In 1903, the male prison was moved to the Convent of Cartuxa de Laveiras, in Caxias, and the old nunnery was destined to shelter female prisoners. In 1912, the now female Escola de Reforma de Lisboa (Reformatory School of Lisbon) was abandoned, and reinstalled in the older College of São Patricia, in Costa do Castelo. On 16 April 1918, a decree created the female Civil Prison of Lisbon to intern women in the former-convent outhouses, due to over-capacity at the prison of Aljube. The assumption at the time was that the old convent was adequate for the purpose; it was used as a prison for minors, required little work and included a large courtyard and outhouses that could permit the installation of the population at Aljube. By December 1937, the population at the old convent included 200 inmates, and would eventually reach 300.

On 27 April 1939, the Minister of Justice (Rodrigues Júnior) reported to the Minister of Public Works that jails in central Lisbon, Porto and Coimbra (even after improvised adaptations) were insufficient to accommodate the population incarcerated. There were hygiene and comfort issues at all the institutions. An example of this was at the Mónicas, with could house 200 prisoners, but was occupied by 294. It was necessary to finish the Colónia Penitenciária de Alcoentre (Alcoentre Penitentiary Colony). A similar report was issued on 7 July 1939 by the CCP for the Ministry of Public Works that covered the condition of Portuguese prisons and stating the imperative of executing the 1936 Prison Reform. It detailed the nature, number, capacity and situation of many prisons, and the Minister approved a plan for constructing new institutions - the first Plano das Construções Prisionais (Prison Construction Plan), published on 24 May 1941. This described the function and installation of these establishments, and constituted an important snapshot of the situation in 1939. It further established an obligatory authorization, by the Minister of Public Works and Communication (through the Commission for Prison Construction), to construct new buildings or reconstruct existing ones.
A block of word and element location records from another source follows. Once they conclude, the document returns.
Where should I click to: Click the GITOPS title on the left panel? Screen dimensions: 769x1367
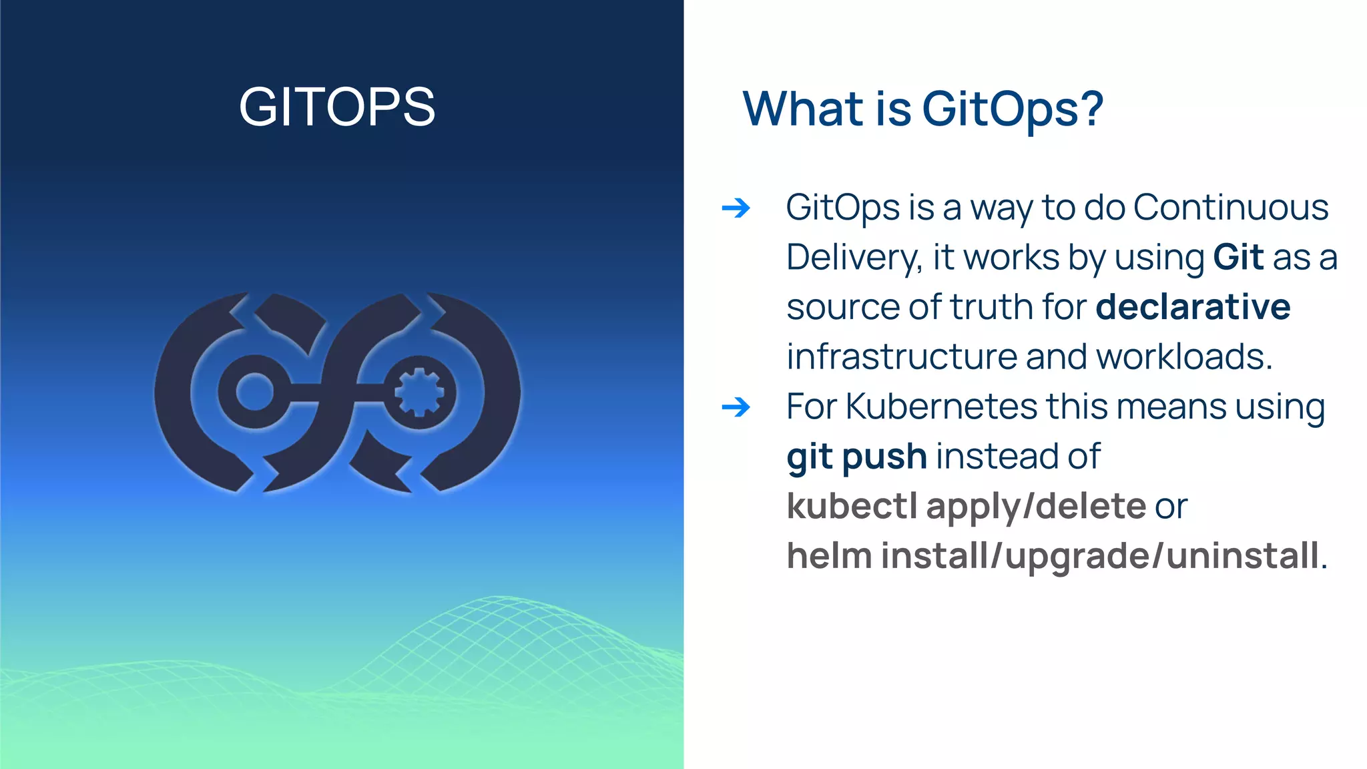pos(337,107)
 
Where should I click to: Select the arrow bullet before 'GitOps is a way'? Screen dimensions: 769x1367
pos(736,208)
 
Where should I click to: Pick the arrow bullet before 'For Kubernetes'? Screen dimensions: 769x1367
pos(736,407)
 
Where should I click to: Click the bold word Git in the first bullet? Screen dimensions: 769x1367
pos(1238,258)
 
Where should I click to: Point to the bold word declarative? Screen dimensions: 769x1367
pos(1193,307)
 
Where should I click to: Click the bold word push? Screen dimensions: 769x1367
pos(884,457)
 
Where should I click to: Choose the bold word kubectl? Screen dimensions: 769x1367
pos(852,506)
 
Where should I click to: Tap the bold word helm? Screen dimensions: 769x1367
pos(829,556)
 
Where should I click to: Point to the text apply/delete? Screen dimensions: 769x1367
pos(1036,507)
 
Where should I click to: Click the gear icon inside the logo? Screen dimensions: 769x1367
pos(419,392)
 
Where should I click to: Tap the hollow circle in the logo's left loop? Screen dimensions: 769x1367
pos(255,392)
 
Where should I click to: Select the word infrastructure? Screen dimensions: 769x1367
pos(901,357)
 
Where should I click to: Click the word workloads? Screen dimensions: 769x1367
pos(1184,357)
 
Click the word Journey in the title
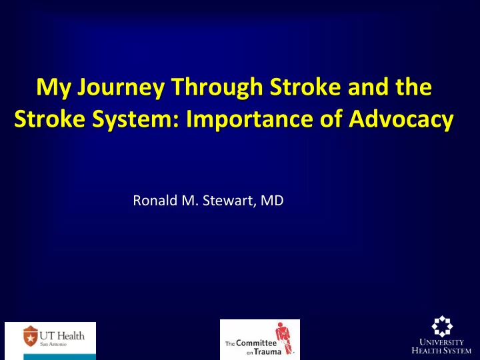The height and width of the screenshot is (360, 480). click(x=121, y=88)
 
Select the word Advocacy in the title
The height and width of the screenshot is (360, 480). click(x=401, y=119)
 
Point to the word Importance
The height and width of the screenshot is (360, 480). click(x=249, y=119)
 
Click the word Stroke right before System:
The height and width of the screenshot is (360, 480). click(x=49, y=119)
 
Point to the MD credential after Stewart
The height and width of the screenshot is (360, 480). click(x=272, y=201)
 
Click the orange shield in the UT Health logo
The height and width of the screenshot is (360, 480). click(x=31, y=336)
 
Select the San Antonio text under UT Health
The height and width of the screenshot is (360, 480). click(x=53, y=344)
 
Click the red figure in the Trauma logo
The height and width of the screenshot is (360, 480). click(x=285, y=338)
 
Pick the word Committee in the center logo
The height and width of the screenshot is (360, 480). click(x=256, y=343)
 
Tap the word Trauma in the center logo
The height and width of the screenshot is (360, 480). click(x=267, y=352)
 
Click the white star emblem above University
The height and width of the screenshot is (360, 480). click(x=442, y=326)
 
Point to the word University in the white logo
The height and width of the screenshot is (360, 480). click(x=441, y=342)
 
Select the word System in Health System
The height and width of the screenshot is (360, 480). click(x=456, y=350)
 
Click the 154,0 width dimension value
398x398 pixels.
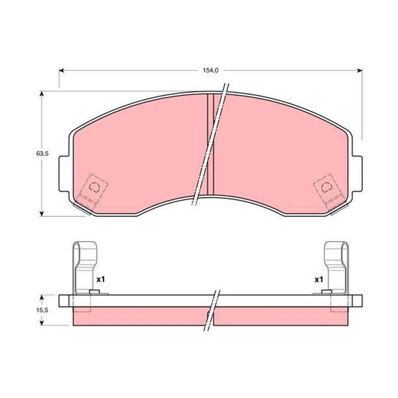tap(210, 71)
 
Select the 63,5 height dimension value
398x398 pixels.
tap(42, 154)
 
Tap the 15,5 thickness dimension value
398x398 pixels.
tap(42, 310)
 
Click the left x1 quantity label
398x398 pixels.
tap(100, 280)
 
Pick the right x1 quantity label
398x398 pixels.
tap(319, 280)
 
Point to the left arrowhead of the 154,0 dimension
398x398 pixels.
tap(62, 71)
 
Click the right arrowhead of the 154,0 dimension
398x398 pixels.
tap(359, 71)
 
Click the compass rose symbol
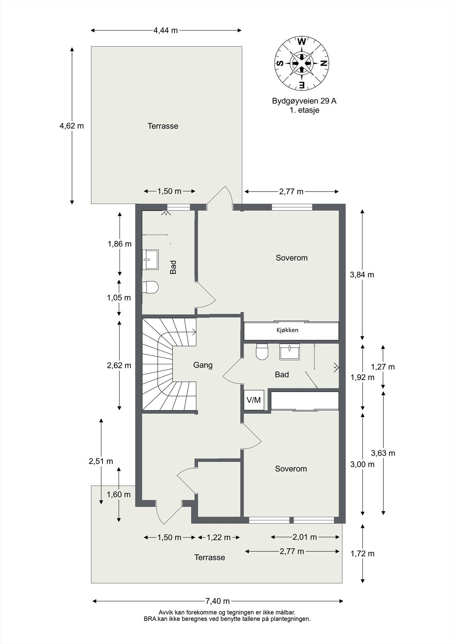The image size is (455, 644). point(302,64)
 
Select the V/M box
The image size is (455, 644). point(253,400)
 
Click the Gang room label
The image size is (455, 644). point(203,365)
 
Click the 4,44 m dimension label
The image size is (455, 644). point(166,31)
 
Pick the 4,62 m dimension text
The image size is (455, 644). point(72,126)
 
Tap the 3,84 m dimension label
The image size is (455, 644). point(362,275)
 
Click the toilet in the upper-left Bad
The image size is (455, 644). point(150,287)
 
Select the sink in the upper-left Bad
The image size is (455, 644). point(150,260)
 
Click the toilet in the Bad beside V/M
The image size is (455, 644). point(262,352)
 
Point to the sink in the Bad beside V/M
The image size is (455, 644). point(289,352)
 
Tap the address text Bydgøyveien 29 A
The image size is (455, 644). point(305,101)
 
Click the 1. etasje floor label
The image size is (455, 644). point(305,110)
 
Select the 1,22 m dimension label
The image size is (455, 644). point(219,543)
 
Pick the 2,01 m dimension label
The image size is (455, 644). point(305,543)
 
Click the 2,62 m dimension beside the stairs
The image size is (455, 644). point(119,365)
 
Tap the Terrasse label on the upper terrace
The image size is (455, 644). point(163,126)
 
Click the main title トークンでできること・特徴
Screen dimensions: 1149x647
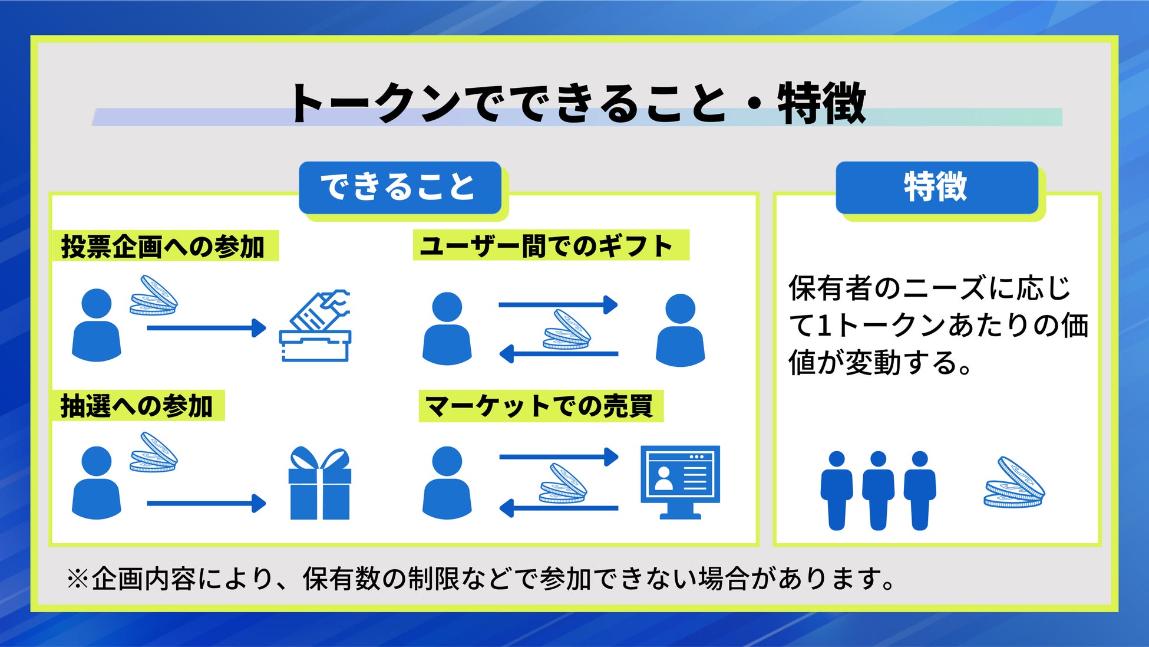577,104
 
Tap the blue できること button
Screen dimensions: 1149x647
399,187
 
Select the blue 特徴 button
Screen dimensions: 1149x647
936,187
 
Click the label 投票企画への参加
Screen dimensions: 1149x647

On 2 November 1941, the Director General of Buildings and National Monuments approved a proposal by Horácio Novais to work on the "historic" prisons of Caxias, Limoeiro, Mónicas, Monsanto and Alenquer, for 2,700 escudos. The Sub-Secretary of State for Public Works authorized 190,000 escudos from the coffers of the Conselho Administrativo das Cadeias Civis Centrais de Lisboa (Lisbon Central Civil Prison Administrative Council), in small installments, for urgent repairs at those prisons. Work at the Mónicas prison, a unique circumstance in the group, began on 31 July 1944. Yet, in 1953, the construction of the Cadeia Central de Mulheres in Tires, permitted that the prison population at the old convent be transferred from the old building. The building continued to be part of the Ministry of Justice, and would eventually function as a female block for the jail of Lisbon (one of three sections at the site), with space for 150 prisoners. The 2705 m2 space, that includes the old cloister (which was used as internal recreational space), includes bunks and isolation cells. On the first floor spaces were reconstructed to allow the operation of a daycare for prisoners, with a patio and terrace. Maria Branca dos Santos, more commonly referred to as "Dona" Branca (1902–1992), was one of the last female prisoners (known chiefly for maintaining a Ponzi scheme in Portugal between 1970 and 1984) to be housed at the famous convent.

In 2005, the jail was part of the Regime Aberto Voltado para o Exterior (Open Regime Aimed at the Exterior); RAVE was a program of the prison system of Lisbon, oriented at promoting post-prison acclimatisation.